What you will do →
Reproduce the following lines word for word, beginning at the start of the records and ending after the line that contains "click(244, 32)".

Provided records →
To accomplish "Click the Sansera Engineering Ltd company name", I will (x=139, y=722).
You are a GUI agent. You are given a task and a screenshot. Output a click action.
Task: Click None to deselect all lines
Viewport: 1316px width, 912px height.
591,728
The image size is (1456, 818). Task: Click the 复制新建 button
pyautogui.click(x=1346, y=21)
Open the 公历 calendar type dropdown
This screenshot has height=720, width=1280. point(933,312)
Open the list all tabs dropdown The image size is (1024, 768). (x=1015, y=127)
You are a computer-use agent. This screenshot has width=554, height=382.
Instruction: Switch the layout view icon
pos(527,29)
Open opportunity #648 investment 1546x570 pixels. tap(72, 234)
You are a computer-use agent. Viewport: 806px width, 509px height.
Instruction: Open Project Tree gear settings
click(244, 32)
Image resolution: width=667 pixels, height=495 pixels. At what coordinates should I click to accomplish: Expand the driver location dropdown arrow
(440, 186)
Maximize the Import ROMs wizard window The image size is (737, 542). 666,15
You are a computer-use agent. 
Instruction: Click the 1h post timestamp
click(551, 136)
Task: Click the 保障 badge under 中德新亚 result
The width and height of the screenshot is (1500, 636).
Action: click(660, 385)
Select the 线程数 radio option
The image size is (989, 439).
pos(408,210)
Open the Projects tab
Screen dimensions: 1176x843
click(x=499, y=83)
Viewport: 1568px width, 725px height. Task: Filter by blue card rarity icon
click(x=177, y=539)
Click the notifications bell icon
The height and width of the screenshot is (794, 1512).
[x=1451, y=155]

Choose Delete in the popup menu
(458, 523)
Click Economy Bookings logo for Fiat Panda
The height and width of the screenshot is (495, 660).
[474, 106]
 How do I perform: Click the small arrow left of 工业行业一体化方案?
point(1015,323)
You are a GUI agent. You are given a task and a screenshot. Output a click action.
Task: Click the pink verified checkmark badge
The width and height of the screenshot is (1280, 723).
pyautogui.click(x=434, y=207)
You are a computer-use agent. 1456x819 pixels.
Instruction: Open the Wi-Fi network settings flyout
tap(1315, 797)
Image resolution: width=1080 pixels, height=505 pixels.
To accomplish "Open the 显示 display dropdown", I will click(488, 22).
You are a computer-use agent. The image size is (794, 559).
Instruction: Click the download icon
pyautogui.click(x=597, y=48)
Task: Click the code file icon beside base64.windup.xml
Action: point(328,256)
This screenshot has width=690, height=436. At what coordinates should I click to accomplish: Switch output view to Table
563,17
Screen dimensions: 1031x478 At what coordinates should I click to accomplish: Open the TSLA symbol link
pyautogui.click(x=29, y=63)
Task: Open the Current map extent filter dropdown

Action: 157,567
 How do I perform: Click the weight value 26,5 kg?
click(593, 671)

Exercise response →
To accomplish "Click the Sansera Engineering Ltd company name", I will (x=139, y=722).
You are a GUI agent. You are given a task and a screenshot. Output a click action.
Task: Click None to deselect all lines
Viewport: 1316px width, 912px height.
591,728
The image size is (1456, 818). Task: Click the 复制新建 button
pyautogui.click(x=1346, y=21)
Open the 公历 calendar type dropdown
This screenshot has height=720, width=1280. point(933,312)
Open the list all tabs dropdown The image size is (1024, 768). (x=1015, y=127)
You are a computer-use agent. This screenshot has width=554, height=382.
Instruction: Switch the layout view icon
pos(527,29)
Open opportunity #648 investment 1546x570 pixels. tap(72, 234)
You are a computer-use agent. Viewport: 806px width, 509px height.
Instruction: Open Project Tree gear settings
click(244, 32)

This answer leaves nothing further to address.